-- Exercise requirements --
Set out the lines from the line with "Given: Bookmark Sakishot's reply with the GIF" up to and including the line with "Looking at the" as a JSON list of strings, one string per line, with blank lines omitted. Leave the pictures out of the answer.

-- Materials provided --
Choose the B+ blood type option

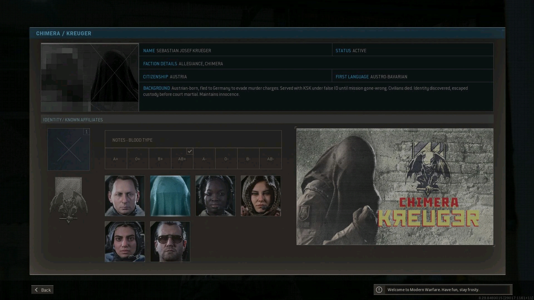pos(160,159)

* * *

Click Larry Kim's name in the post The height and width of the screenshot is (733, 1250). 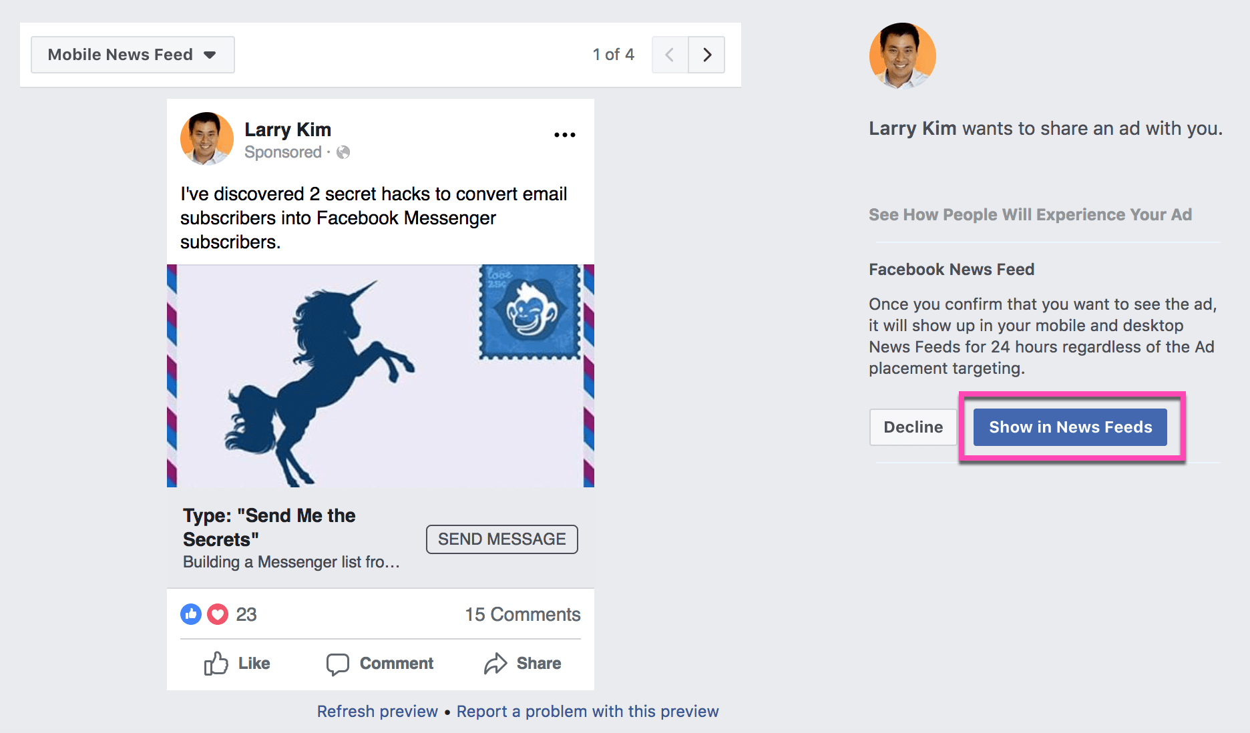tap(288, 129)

---

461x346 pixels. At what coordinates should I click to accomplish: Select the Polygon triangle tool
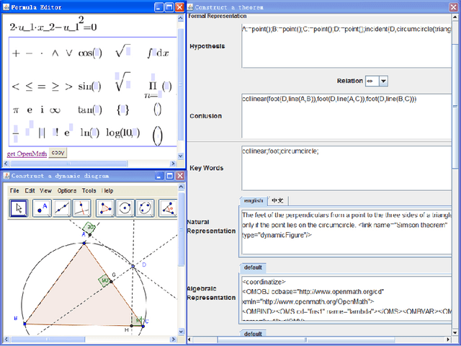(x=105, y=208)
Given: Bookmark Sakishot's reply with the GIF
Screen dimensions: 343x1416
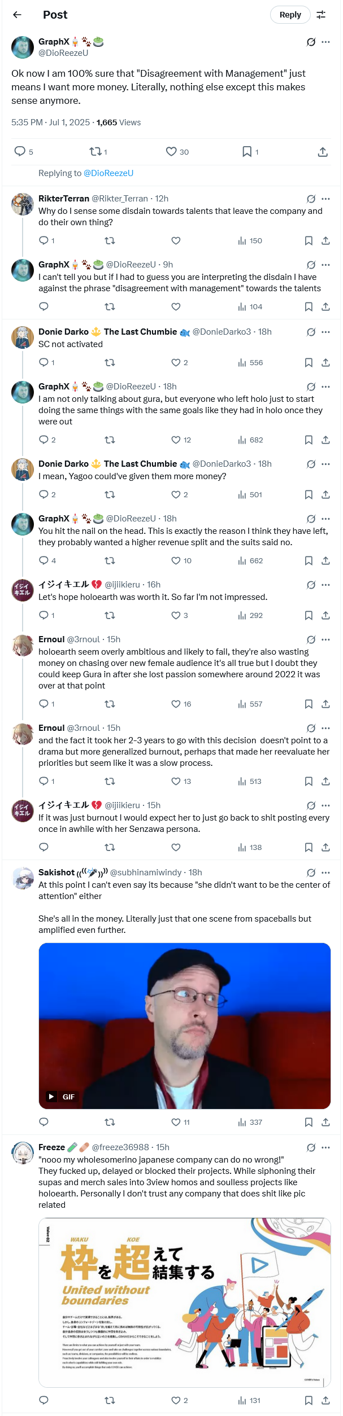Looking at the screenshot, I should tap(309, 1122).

-- Task response --
[
  "Given: Bookmark Sakishot's reply with the GIF",
  "Screen dimensions: 343x1416",
  "Looking at the screenshot, I should tap(309, 1122)."
]